Mon, 14 May 2012 09:50

Emma Kingdon, consultant, Corporate and Commercial practice and Andrew Lewis, senior associate, Tax practice at Cliffe Dekker Hofmeyr, have written the following opinion piece: A new incentive for filmmaking was introduced in January this year with the coming into force of section 12O of the Income Tax Act, No 58 of 1962, which provides an attractive tax exemption for filmmakers in respect of all income tax on film profits for a 10-year period commencing on the date of completion of the film.

When this provision was first released in June 2011 for public comment, the National Treasury proposed scrapping the controversial and awkward tax allowance provided by section 24F of the Income Tax Act, which it declared as a ‘deadweight loss’, not only because it had failed to provide any incentive for the production of films in South Africa, but also because its complex provisions ‘created fertile ground’ for tax schemes as opposed to genuine film productions. The proposed effective date of the scrapping was 1 January 2012.

However, while welcoming the new section 12O, the public commented that to eradicate the section 24F film allowance altogether would be unfair and overly harsh in a number of respects.

First, investors who had already invested in films on the understanding that the current section 24F allowance would apply but had yet to claim the benefit, would lose out. Treasury accepted this concern and instead of scrapping section 24F, it amended it so that films which commenced principal photography before 1 January 2012 will remain under the ambit of section 24F, in respect of expenditure incurred before 1 January 2013.  Films which commence principal photography after 1 January 2012 will fall under the new regime.

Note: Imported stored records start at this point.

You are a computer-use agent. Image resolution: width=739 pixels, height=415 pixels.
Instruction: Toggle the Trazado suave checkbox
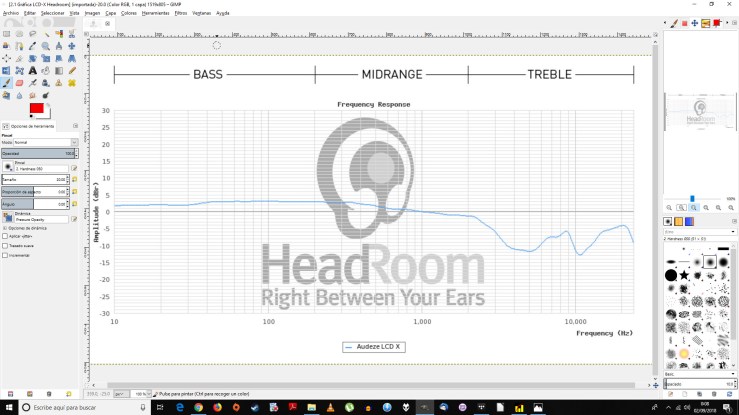[x=5, y=245]
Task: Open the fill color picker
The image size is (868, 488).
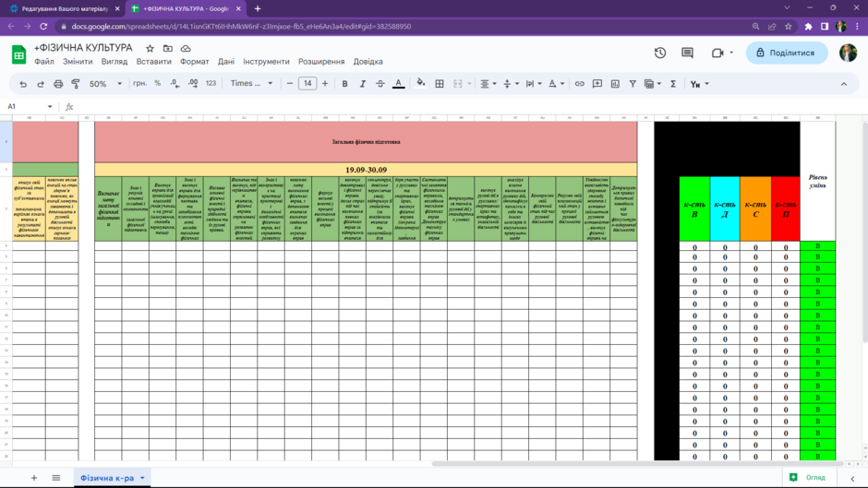Action: click(421, 84)
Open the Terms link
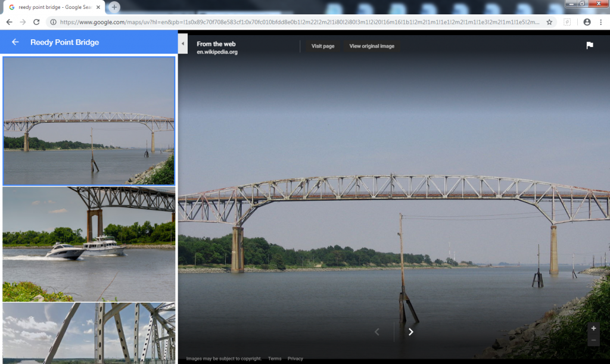The image size is (610, 364). tap(275, 359)
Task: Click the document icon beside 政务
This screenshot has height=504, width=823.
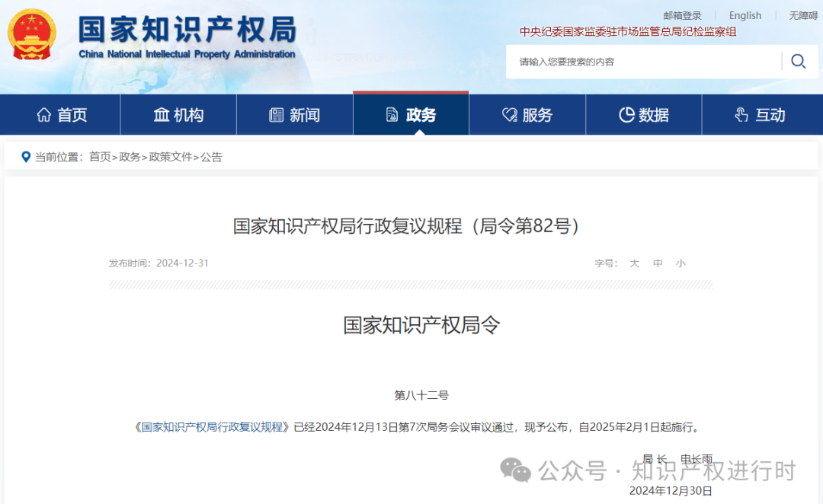Action: click(x=394, y=114)
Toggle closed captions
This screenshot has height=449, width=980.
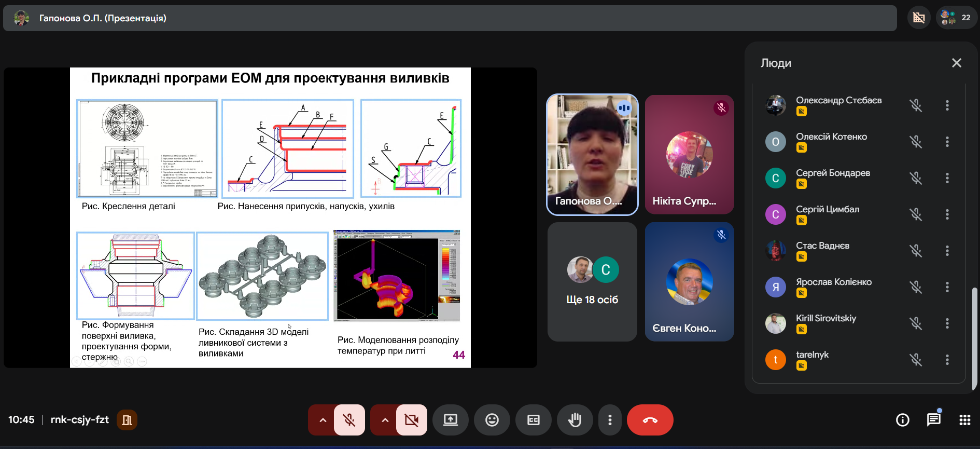pos(533,420)
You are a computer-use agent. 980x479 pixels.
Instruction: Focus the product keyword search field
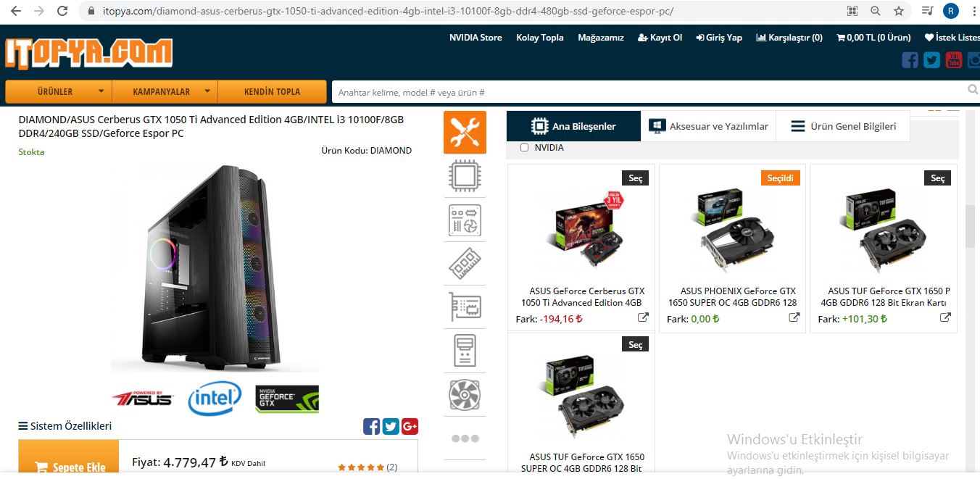coord(649,92)
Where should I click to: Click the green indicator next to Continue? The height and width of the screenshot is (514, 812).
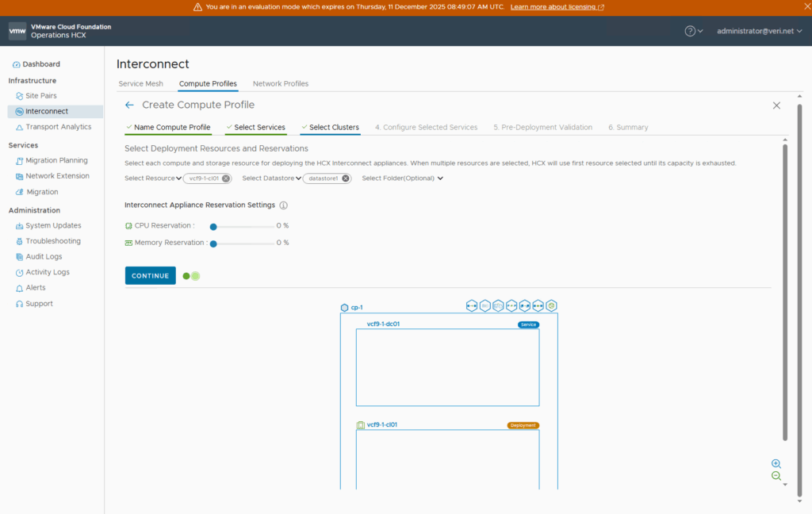(x=191, y=276)
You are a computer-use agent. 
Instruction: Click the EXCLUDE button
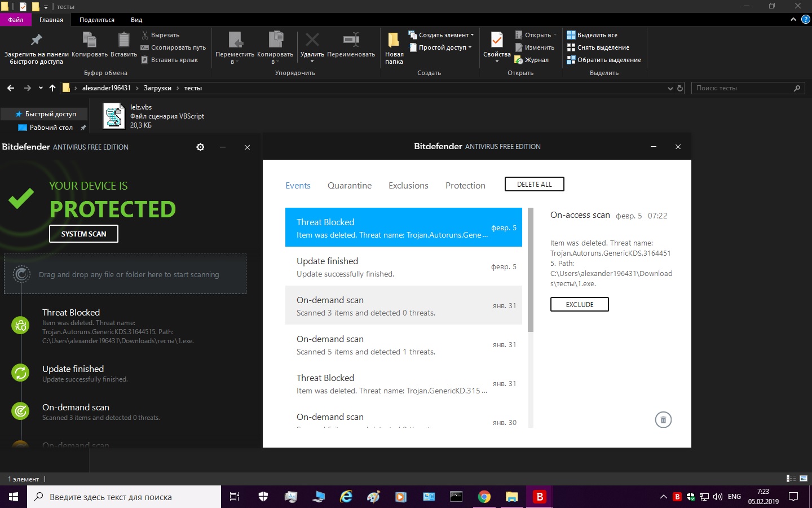point(579,304)
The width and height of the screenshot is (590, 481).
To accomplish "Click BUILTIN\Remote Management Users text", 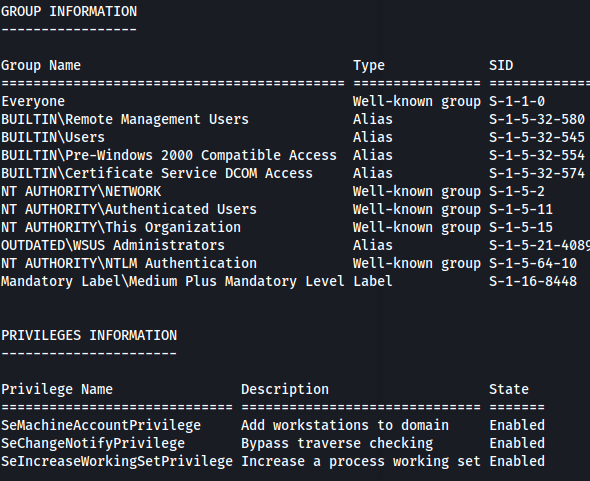I will [x=125, y=119].
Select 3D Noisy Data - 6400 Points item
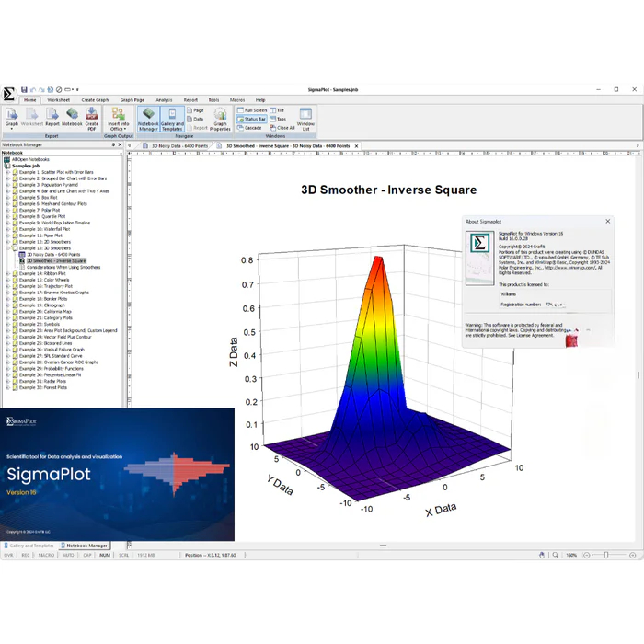This screenshot has width=644, height=644. [x=53, y=255]
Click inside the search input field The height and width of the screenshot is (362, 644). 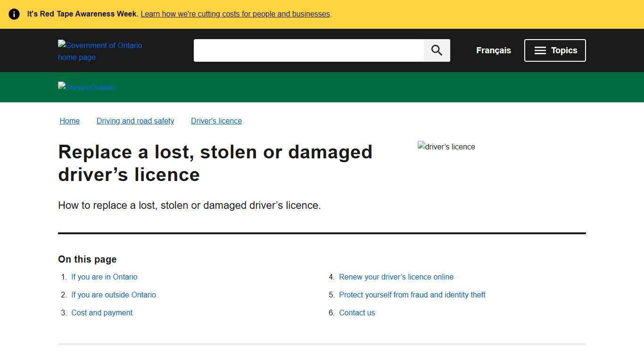(309, 50)
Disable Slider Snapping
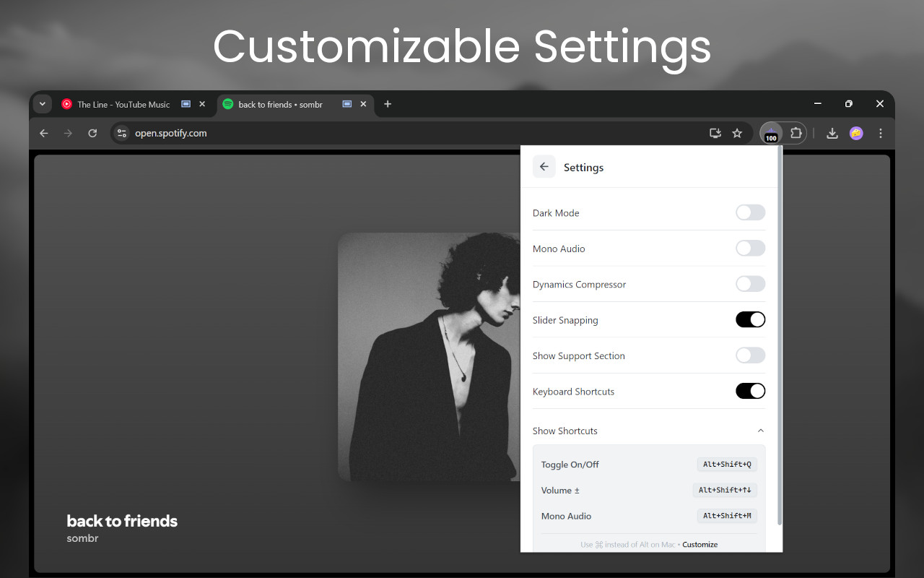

The other concern dealt with by Treasury was that film investors should not be denied the ability to deduct from taxable income the total loss they make in respect of qualifying films.  Treasury acknowledged this point and introduced limited protection in the form of a deduction from income of the net loss associated with acquiring the exploitation rights (being the rights to use or give permission to use the film) in a qualifying film after a period of two years has elapsed from completion of production.  However, no loss can be claimed if the loss stems from borrowed funds, as the relief is intended only to benefit those who are “at risk”. Furthermore, if use is made of this deduction, no exemption can be claimed on income in respect of those exploitation rights thereafter.

The new regime has the intention of providing a proper enticement to filmmakers to produce South African content, by exempting from income tax all gains made from the performance of a qualifying film. (Gains made from guaranteed payments, such as minimum guarantees paid by distributors irrespective of performance of the production are not exempt from income tax.) Accordingly, to qualify for the benefits under section 12O the production must have been approved as a domestic production (in terms of a scorecard yet to be released) or a co-production (in terms of one of the approved co-production treaties) by the National Film and Video Foundation.

The production must also qualify as a feature film, documentary (or documentary series) or animation in terms of the Department of Trade and Industry’s guidelines for the South African Film and Television Production and Co-production Incentive.  This means producers of short documentaries (other than those in large IMAX format), reality shows and short television series will not enjoy this exemption, which is unfortunate given the demand for such content on local television channels and the significant value to be found in format rights.

The new regime also seeks to promote the investment of risk capital, and therefore focuses on initial or pre-production investors. However, investors who come on board after commencement of production, but before completion of the film in order to address a budget shortfall, can claim the exemption as long as the funds they invested were not used to compensate pre-production investors.